** Start Selected text **

Option 1: add new cards to your existing GPU cracker

Budget estimate: a few hundred Euro

If you already have a GPU box you can simply add or swap cards. As stated above the CPU, memory and chipset will not hold you back. Simply add an HD7970 to your box. Or if you already went NVIDIA find yourself a nice GTX590 or a discounted GTX570.

My experience with combining AMD and NVIDIA cards in one box are pretty bad. You can expect issues at the driver level (does combining NVIDIA and AMD drivers sound like a good idea to you?) and with the password cracking tooling (you are pushing limits and may encounter bugs the creators never looked for).  Good luck with that.

Note that Bitweasil notes that he has success with mixing AMD and NVIDIA on Linux (see his tips in the comments). I have not tried it, but give the driver model of Linux I would not be surprised if it does work. My experience with mixing cards is on Windows 7, which has been far from trouble free.

** End Selected text **
** Start Given information **

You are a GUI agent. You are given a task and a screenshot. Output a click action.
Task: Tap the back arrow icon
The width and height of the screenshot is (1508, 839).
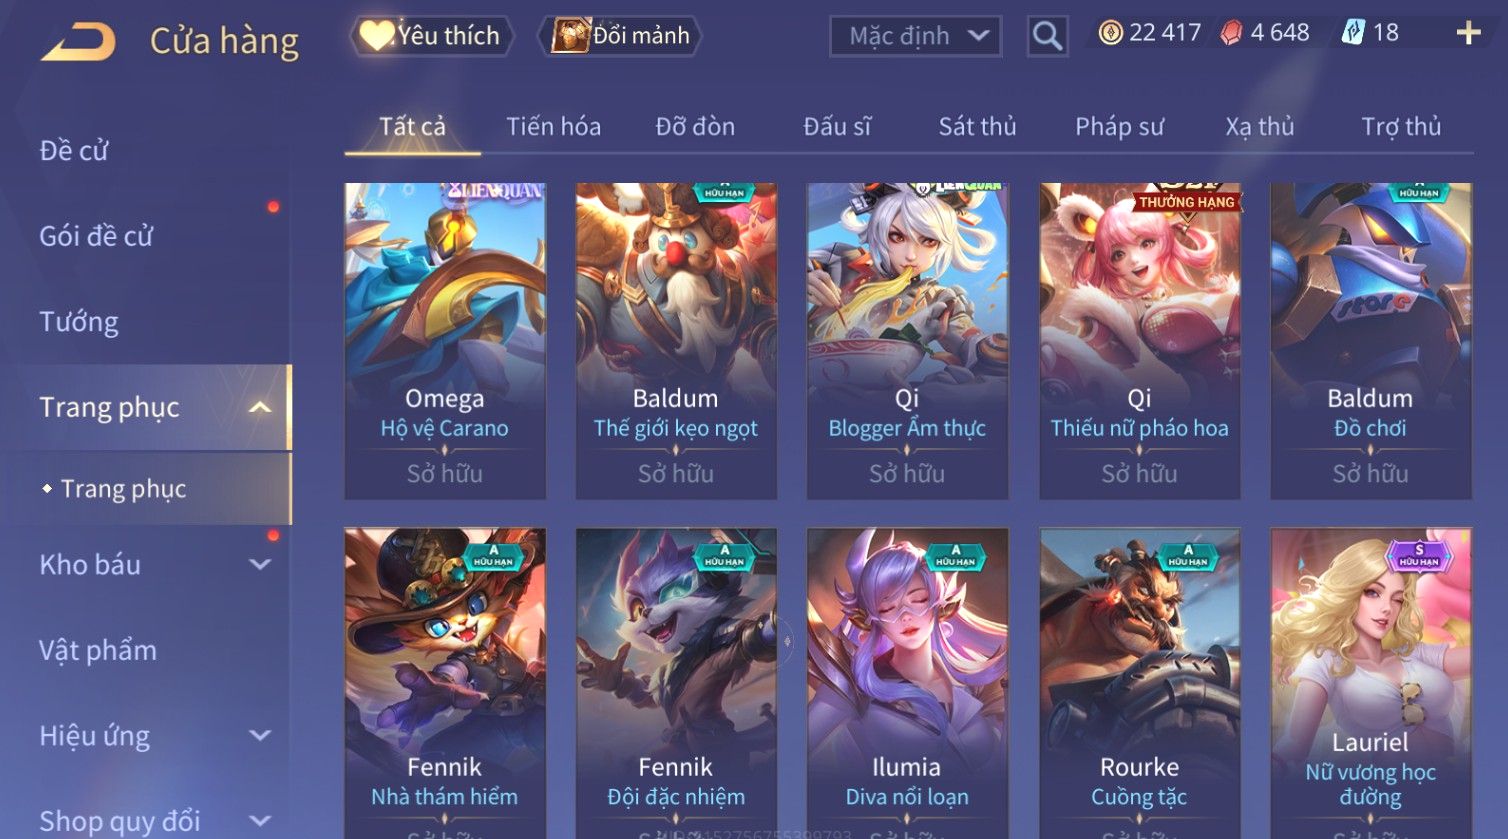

** End Given information **

What you should do: Could you extend the piece on upgrading a GPU password-cracking box, picking up right after its final sentence? You won't need the lines for this.

Response to the exercise:
Option 2: building a new tower model GPU cracker from scratch

Budget estimate: base system 1000 Euro + Euros for a maximum of 4 double sided GPU cards to add

If you don’t already have a GPU box you can simply build your own. The option explained here covers hardware needed for a ‘simple’ tower model PC stacked with GPU cards to the max. Current of the shelve main boards allow for a maximum of 8 PCI cards, which leaves for a maximum of 4 double sided GPU cards.

As explained earlier you can go moderate on CPU, memory and chipset. Challenges here are to find main boards with as much as possible PCI slots but also the right tower model cases to have room for all the GPU cards and PSU’s. Cooling may also be an issue, although any big case allows for plenty fans to be positioned.

Main board options

  • Gigabyte GA-X79-UD3: uses the latest Intel socket 2011, is advertised to handle 4-way-SLI (which in our case is important as it will handle 4 double width GPU cards) and is advertised in NL for around Eur190. Also, as it has 2 PCIe1x slots, if you start using PCI risers you can add even more cards.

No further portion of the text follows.